2) Gaetano Salvemini: (1873-1957) historien et homme
politique italien. Socialiste depuis 1893, Salvemini quitte le parti et fonde l'hebdomadaire "L'Unità". Il se réfugie à l'étranger pendant le fascisme, et adhère au Mouvement "Justice et Liberté" en conduisant contre le fascisme une bataille d'information.

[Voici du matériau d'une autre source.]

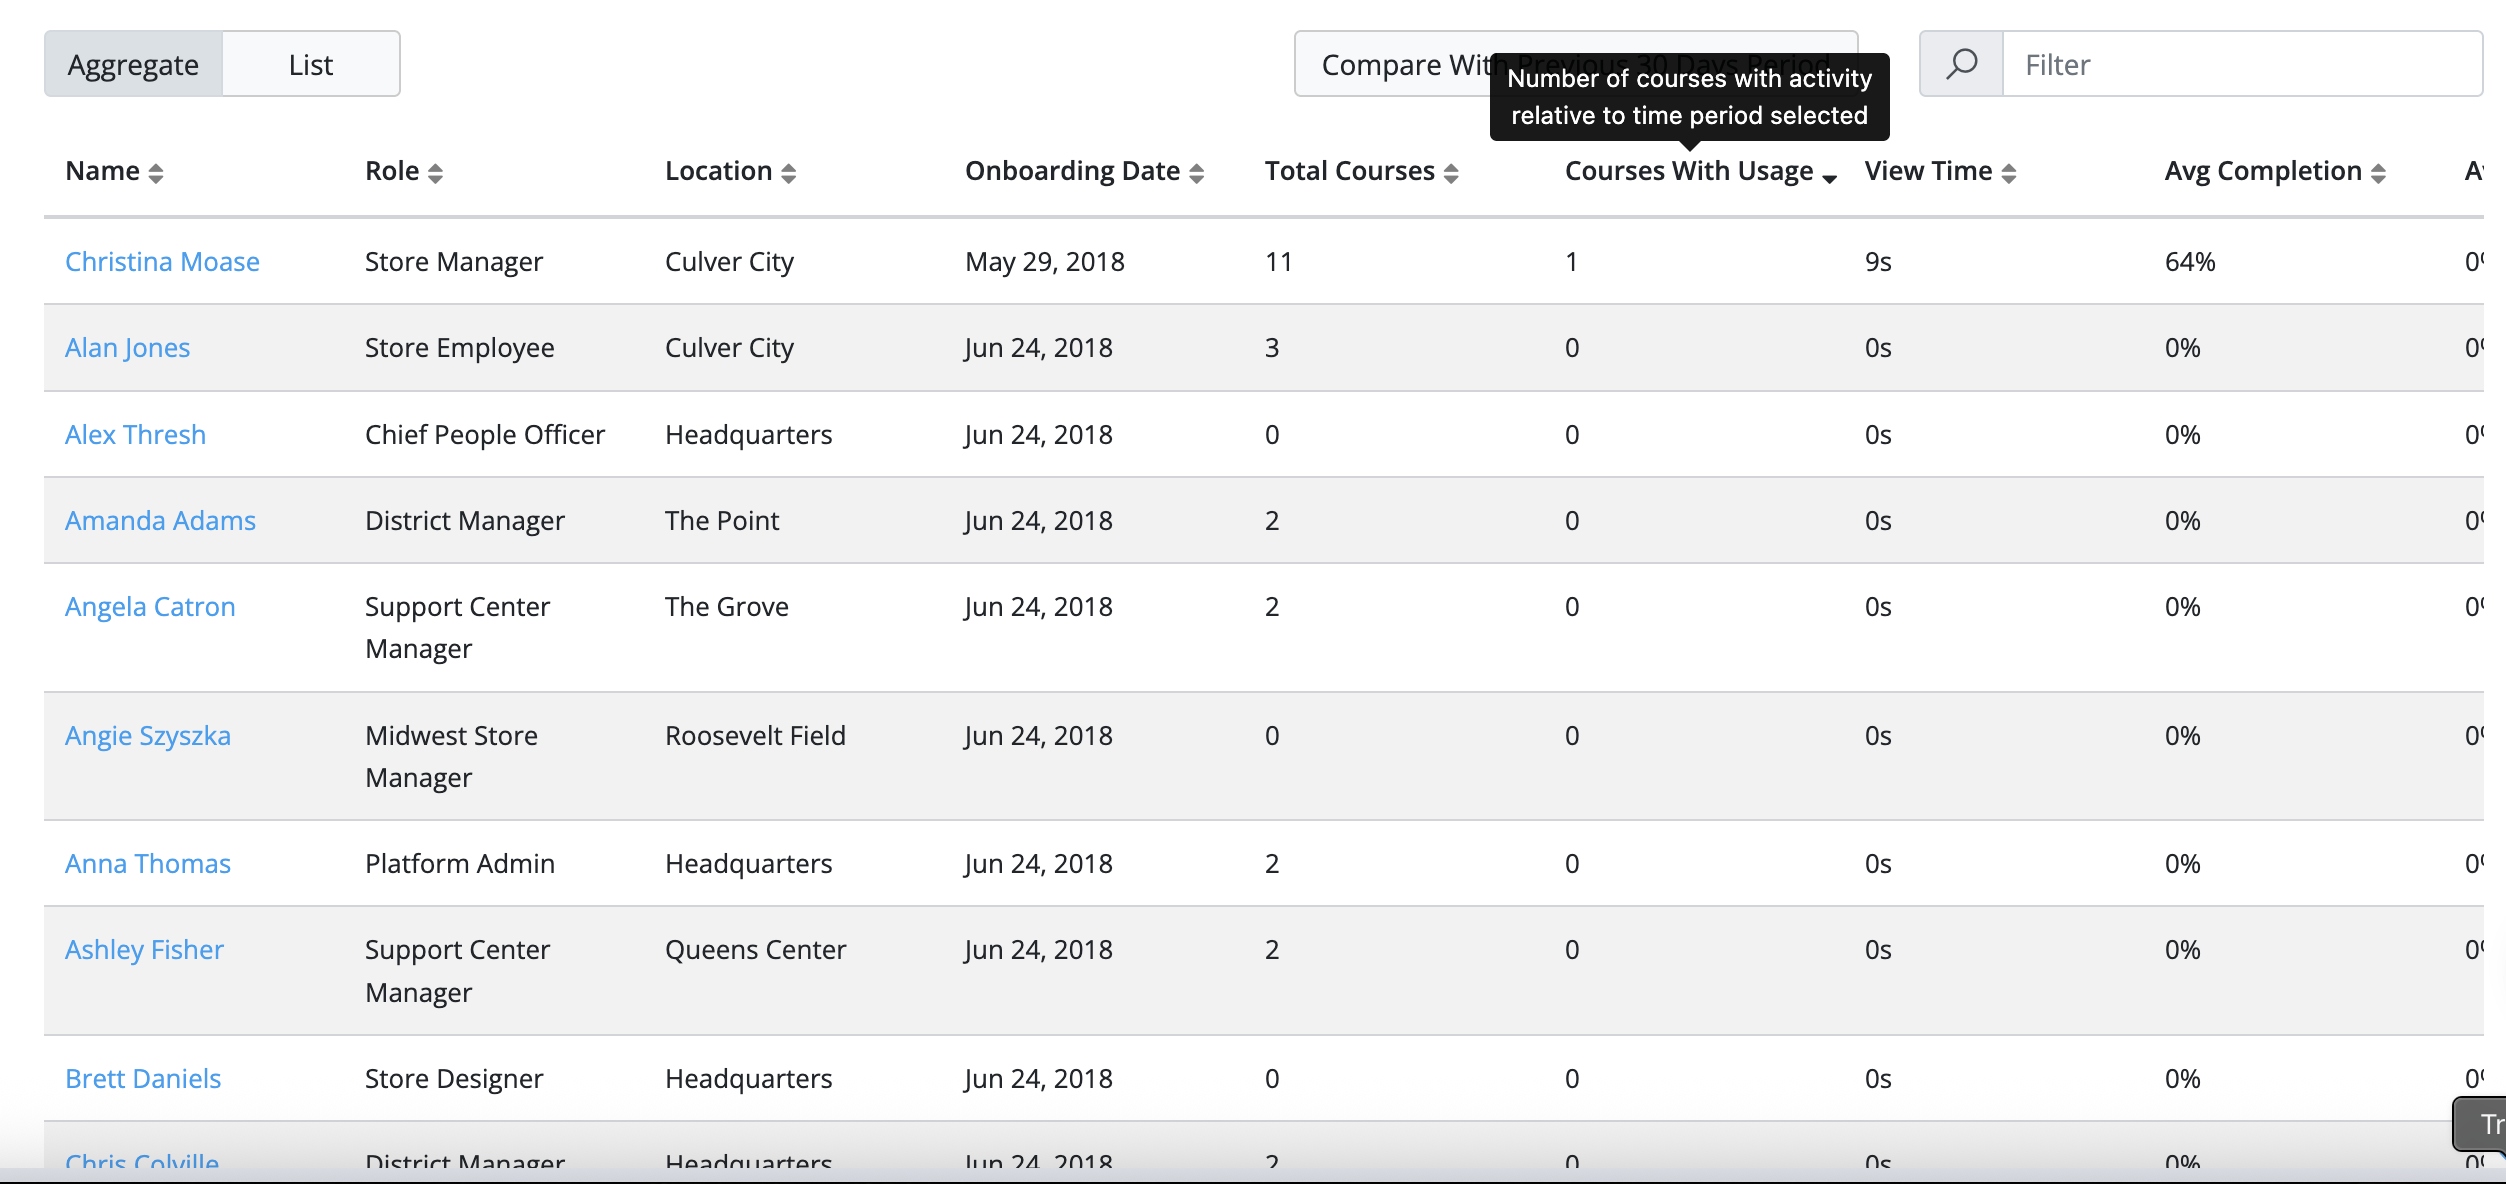Open Alan Jones' profile link
This screenshot has width=2506, height=1184.
click(x=127, y=347)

3) Altiero Spinelli: Homme politique italien. Emprisonné pendant le fascisme (de 1929 à 1942) pour ses activités antifascistes. En 1942, écrit avec Ernesto Rossi, l'un des fondateurs du Parti radical, le Manifeste fédéraliste de Ventotene, dans lequel on affirme que seule une Europe fédéraliste peut vaincre définitivement le danger d'un retour de la guerre fratricide sur le continent européen. A la fin de la guerre il fonde avec d'autres le Mouvement fédéraliste Européen, et devient membre de la Commission Européenne. En 1979 est élu député au Parlement Européen, il se consacre alors à un projet de traité qui fut ensuite adopté par le Parlement Européen en 1984 et qui est connu sous le nom de "Projet Spinelli".
4) "fabiens": de la Fabian Society: association politique anglaise à tendance socialiste gradualiste, fondée (1884) par plusieurs intellectuels (G.B Shaw, S. et B. Webb) et qui contribua à la naissance du parti travailliste (1906).